Zu den Subjektivierungsweisen von jungen Erwachsenen unter den Anforderungen mentaler Gesundheit
Im Zentrum des Projekts und dieser Homepage steht die mentale Gesundheit (emotionale, psychische, seelische Gesundheit), denn: Es gibt keine Gesundheit ohne mentale Gesundheit („There is no health without mental health“ (WHO 2018)). Mit Gesundheit verbindet sich Wohlbefinden; das subjektive Gesundheitsverständnis ist von Bedeutung. Gesundheit ist auch bestimmtes Wissen – Was ist gesund? Wie kann ich mich gesundheitsförderlich verhalten? Woher habe ich mein Wissen? Was macht das mit mir?
Gerade in den letzten Jahren gibt es eine vermehrte Auseinandersetzung mit mentaler Gesundheit und psychischen Erkrankungen, vor allem in den Sozialen Medien. Zugleich ist die Erkrankungsrate, gerade bei jungen Erwachsenen, hoch.

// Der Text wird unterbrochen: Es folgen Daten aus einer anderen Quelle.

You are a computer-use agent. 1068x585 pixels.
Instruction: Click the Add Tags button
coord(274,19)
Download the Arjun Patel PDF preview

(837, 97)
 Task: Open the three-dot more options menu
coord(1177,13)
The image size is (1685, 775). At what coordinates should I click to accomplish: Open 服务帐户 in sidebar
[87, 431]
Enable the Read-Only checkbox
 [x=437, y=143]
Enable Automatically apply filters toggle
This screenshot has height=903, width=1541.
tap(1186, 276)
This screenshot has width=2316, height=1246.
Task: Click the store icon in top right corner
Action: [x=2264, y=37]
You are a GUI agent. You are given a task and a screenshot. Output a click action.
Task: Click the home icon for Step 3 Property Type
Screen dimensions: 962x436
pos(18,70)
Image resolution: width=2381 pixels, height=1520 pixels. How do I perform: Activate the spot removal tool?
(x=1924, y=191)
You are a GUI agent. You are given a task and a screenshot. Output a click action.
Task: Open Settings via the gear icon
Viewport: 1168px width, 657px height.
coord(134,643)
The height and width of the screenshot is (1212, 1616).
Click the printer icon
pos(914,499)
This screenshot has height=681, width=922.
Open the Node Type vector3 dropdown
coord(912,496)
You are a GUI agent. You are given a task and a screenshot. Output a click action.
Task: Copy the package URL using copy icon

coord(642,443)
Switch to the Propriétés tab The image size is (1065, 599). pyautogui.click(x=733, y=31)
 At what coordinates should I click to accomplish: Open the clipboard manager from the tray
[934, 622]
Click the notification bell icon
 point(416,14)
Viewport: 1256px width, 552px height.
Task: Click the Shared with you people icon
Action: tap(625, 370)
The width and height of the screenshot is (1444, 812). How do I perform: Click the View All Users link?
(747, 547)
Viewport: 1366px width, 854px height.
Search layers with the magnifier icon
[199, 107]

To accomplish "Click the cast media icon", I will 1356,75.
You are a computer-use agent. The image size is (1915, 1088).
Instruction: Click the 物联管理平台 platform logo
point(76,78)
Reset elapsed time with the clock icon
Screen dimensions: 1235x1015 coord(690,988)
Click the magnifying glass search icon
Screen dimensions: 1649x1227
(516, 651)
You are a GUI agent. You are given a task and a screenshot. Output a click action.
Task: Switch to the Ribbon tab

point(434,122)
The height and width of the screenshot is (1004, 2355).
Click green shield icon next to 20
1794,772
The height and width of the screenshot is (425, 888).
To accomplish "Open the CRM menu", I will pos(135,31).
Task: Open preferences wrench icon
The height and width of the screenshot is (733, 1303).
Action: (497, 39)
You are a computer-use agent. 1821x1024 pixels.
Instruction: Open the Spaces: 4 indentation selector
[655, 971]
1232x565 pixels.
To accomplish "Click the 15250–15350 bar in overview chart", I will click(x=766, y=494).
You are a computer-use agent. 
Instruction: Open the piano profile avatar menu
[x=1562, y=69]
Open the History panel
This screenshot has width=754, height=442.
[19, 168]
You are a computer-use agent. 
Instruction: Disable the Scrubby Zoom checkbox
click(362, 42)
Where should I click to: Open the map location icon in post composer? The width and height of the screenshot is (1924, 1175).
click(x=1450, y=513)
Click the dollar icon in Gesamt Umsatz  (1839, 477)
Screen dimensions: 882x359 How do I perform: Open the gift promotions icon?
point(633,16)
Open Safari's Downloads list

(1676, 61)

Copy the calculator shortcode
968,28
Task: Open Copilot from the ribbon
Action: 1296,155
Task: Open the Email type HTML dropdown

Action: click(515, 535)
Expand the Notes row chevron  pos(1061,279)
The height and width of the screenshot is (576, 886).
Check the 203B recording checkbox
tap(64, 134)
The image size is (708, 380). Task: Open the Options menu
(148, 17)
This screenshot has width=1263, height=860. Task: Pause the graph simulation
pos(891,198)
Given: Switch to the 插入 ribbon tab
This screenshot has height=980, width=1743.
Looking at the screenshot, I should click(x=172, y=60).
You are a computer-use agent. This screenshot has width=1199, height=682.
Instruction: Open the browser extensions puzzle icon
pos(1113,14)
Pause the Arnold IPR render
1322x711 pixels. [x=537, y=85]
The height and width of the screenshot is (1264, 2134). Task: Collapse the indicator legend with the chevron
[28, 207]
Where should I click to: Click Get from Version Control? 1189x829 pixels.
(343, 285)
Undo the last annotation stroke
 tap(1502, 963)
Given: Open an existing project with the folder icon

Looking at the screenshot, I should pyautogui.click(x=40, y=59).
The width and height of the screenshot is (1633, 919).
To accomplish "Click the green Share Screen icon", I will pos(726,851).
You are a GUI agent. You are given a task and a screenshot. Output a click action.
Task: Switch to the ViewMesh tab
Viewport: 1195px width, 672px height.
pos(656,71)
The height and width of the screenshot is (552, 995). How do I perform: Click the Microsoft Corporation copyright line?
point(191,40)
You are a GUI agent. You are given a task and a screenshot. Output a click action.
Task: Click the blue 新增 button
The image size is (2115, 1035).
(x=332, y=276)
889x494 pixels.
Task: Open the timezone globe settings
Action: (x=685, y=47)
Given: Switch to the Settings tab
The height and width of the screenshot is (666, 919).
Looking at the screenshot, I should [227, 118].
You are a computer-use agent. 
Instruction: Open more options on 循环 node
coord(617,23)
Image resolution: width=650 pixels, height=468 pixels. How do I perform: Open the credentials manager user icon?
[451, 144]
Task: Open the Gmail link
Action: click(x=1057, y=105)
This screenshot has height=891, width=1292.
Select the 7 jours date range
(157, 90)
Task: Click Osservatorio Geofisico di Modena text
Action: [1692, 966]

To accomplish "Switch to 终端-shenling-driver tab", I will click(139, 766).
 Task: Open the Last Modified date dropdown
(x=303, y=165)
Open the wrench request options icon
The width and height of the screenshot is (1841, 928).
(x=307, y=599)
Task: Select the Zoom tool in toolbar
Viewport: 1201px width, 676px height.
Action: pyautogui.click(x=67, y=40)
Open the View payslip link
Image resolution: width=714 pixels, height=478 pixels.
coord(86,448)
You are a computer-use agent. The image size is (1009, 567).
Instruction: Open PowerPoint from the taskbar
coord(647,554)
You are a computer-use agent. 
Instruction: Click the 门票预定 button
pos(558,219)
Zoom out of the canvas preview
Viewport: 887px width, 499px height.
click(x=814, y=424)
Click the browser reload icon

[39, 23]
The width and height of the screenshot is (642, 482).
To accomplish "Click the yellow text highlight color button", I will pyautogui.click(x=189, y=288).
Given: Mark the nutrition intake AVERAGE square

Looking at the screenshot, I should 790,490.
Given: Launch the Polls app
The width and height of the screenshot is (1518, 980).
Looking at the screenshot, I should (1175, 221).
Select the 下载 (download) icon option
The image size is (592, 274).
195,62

Mentale Gesundheit und Gesundheitshandeln sind also von großer Bedeutung.
In dem Promotionsprojekt möchte ich untersuchen, wie welche Bedeutungen von mentaler Gesundheit hergestellt werden (Projektphase I) und welche Auswirkungen das auf das Handeln und das Selbstverständnis junger Menschen hat (Projektphase II).